CONSEGNE:
a – Secondo il brano sul Made in Italy, quante sono le aziende esportatrici italiane?
b – Trascrivi dal brano sul Made in Italy tutto il testo che va da "La forza del" fino a "quello della Germania.".

Se andiamo su Google e cerchiamo le definizioni di globalizzazione troviamo 113 milioni di citazioni; se facciamo una analoga ricerca su Made in Italy ne troviamo più di un miliardo. Il Made in Italy vince 10 volte sulla globalizzazione!

E’ un modo per dire che anche nella implicita consapevolezza della rete la percezione dell’Italia e dei suoi prodotti è quella di un grande Paese, solido dal punto di vista delle imprese e del contributo complessivo agli scambi internazionali: un Paese che è diverso dagli altri, fatto da un mosaico di tante articolate realtà imprenditoriali e di persone che nel lavoro e sui territori esprimono una forza competitiva che va ben oltre il trito dibattito (pur di rilievo) sulla crescita della produttività.

La forza del Made in Italy è appunto nella sua diversità, perché la globalizzazione non è un fenomeno che uniforma tutti, ma anzi valorizza le specializzazioni e la capacità creativa e innovativa.

I dati ci danno ragione: l’Italia è uno dei cinque paesi al mondo che ha un surplus manifatturiero superiore ai 100 miliardi di dollari… e quando questa posizione si conferma negli anni dimostra una stabilità oramai acquisita. Del resto il nostro ritmo di crescita delle esportazioni è sostanzialmente analogo a quello della Germania.

Siamo sul podio della leadership mondiale (primo, secondo o terzo posto) per saldo commerciale con l’estero con 905 prodotti su 5200 censiti a livello internazionale.

Un paese fatto di imprese diffuse che esportano già molto e che potrebbero ancora crescere sia nei nostri distretti produttivi che fuori: con 195 mila aziende esportatrici (che producono circa il 45 per cento del valore aggiunto totale del sistema produttivo) siamo secondi in Europa dopo la Germania, ma diveniamo primi per numerosità di micro imprese che vendono all’estero.

E se guardiamo alle piccole imprese (tra 10 e 49 occupati) addirittura siamo i campioni del mondo con quasi 34 mila aziende precediamo sia Stati Uniti che Germania.

ESTRATTO DELLA FONTE:
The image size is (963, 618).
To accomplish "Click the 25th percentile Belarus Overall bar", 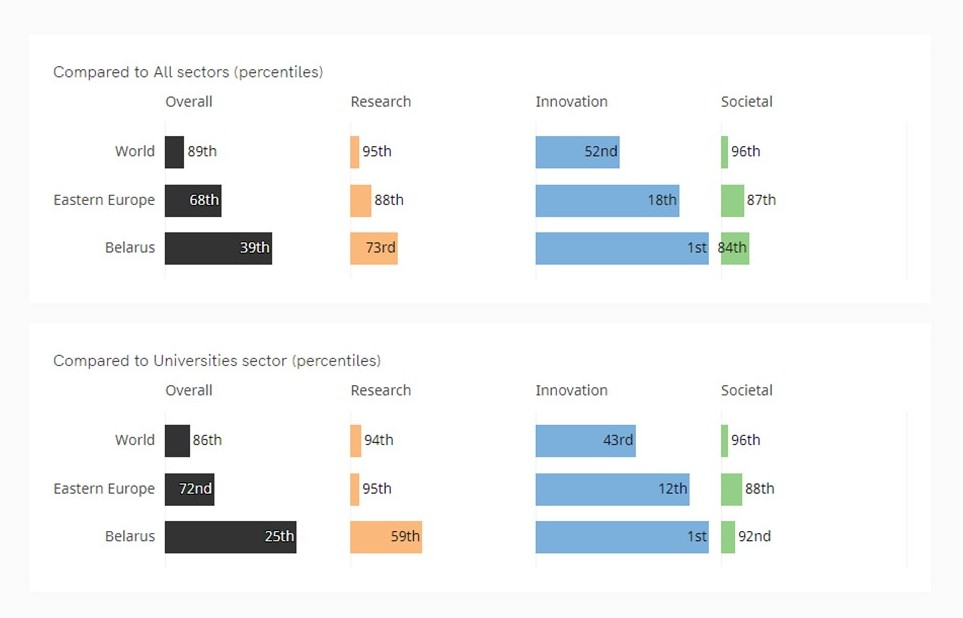I will click(230, 537).
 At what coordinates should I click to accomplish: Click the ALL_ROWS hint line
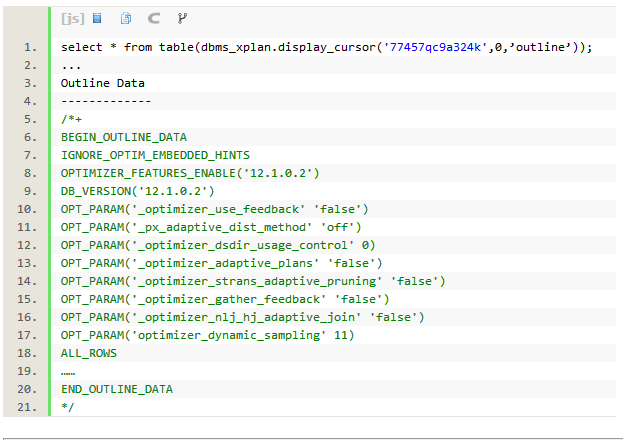(88, 353)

LE SOLUZIONI:
a – 195 mila.

b –
La forza del Made in Italy è appunto nella sua diversità, perché la globalizzazione non è un fenomeno che uniforma tutti, ma anzi valorizza le specializzazioni e la capacità creativa e innovativa.

I dati ci danno ragione: l’Italia è uno dei cinque paesi al mondo che ha un surplus manifatturiero superiore ai 100 miliardi di dollari… e quando questa posizione si conferma negli anni dimostra una stabilità oramai acquisita. Del resto il nostro ritmo di crescita delle esportazioni è sostanzialmente analogo a quello della Germania.